• Problem description:
In the data below, find each line carrying the string "agent" and copy it out.

=== Section Start ===

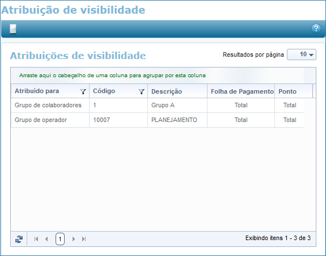Sort by Descrição column header
The width and height of the screenshot is (326, 256).
[x=167, y=91]
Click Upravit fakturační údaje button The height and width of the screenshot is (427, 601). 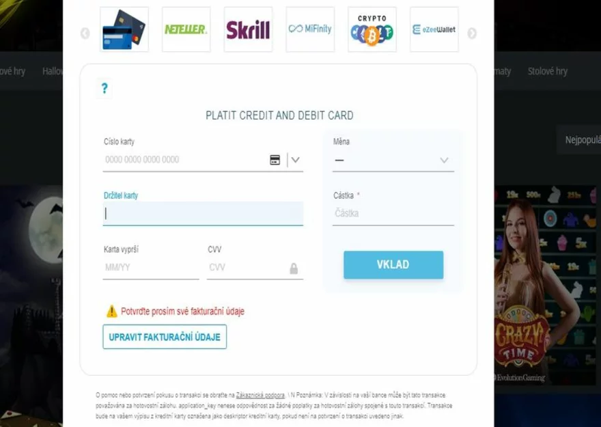pyautogui.click(x=165, y=337)
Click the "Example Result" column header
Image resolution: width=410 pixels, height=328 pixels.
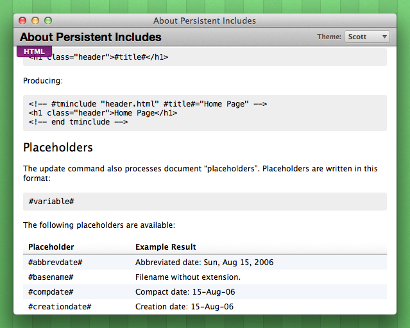pos(166,246)
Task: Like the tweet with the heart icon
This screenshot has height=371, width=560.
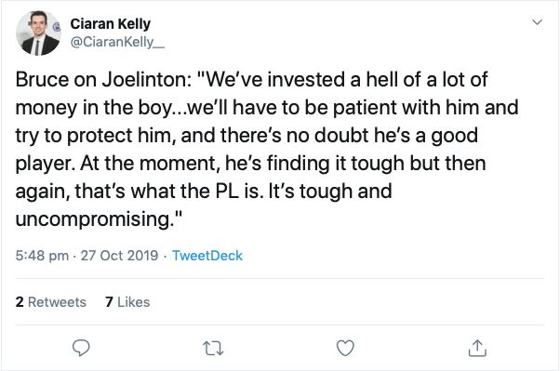Action: [x=345, y=348]
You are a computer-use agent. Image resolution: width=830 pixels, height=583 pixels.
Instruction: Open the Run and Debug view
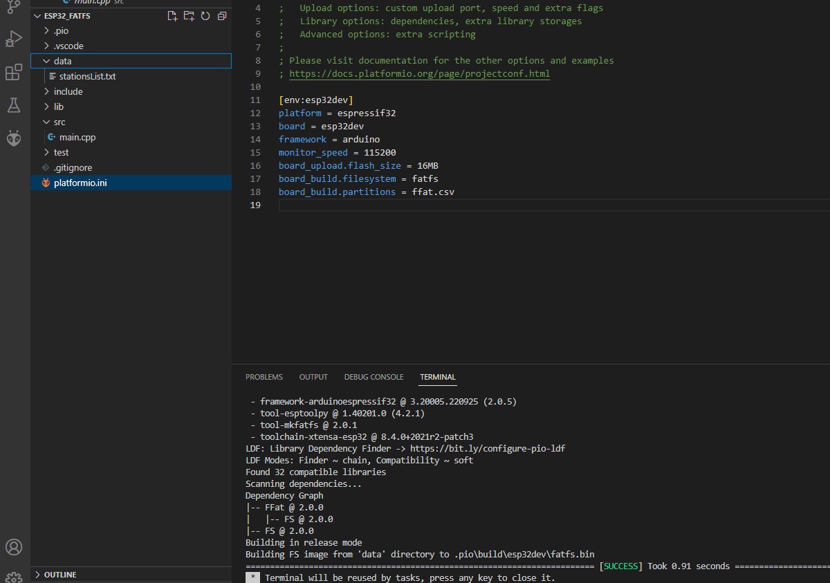click(14, 39)
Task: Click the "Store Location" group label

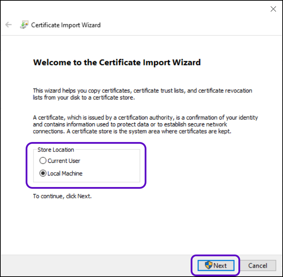Action: pyautogui.click(x=55, y=150)
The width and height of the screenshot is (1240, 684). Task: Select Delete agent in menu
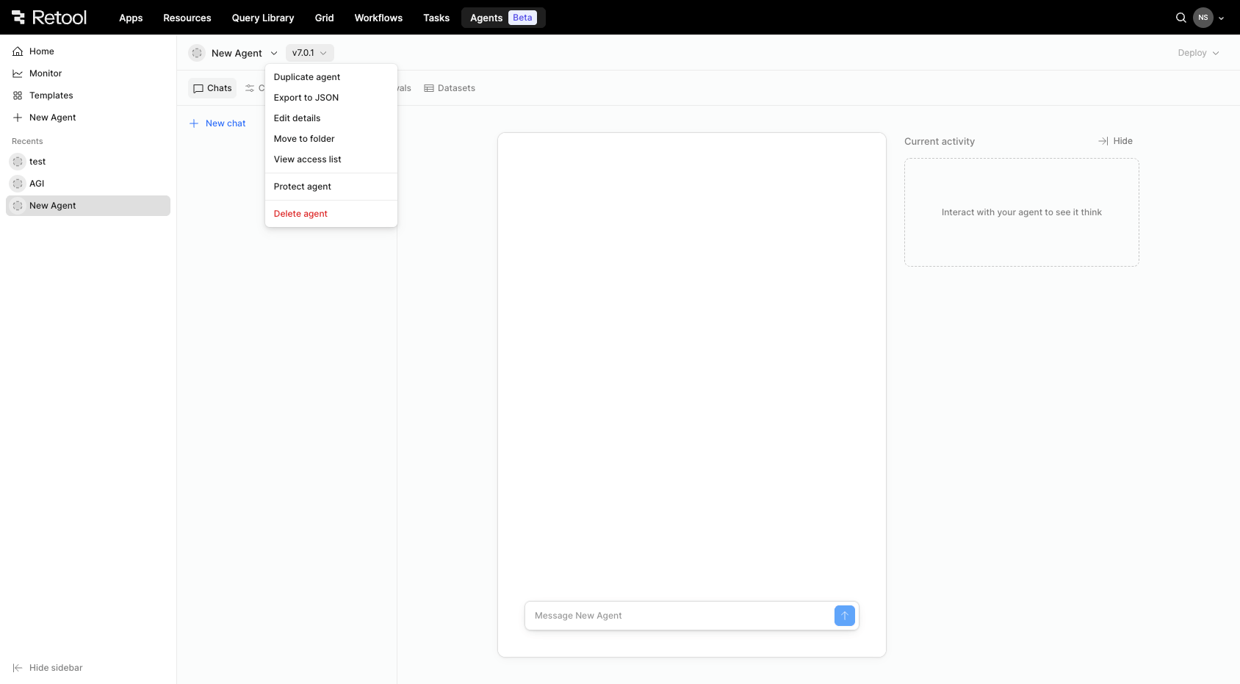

=== Section End ===

• Written response:
You are a computer-use agent. Image resolution: width=830 pixels, height=583 pixels.
The width and height of the screenshot is (1240, 684). Task: Select Delete agent in menu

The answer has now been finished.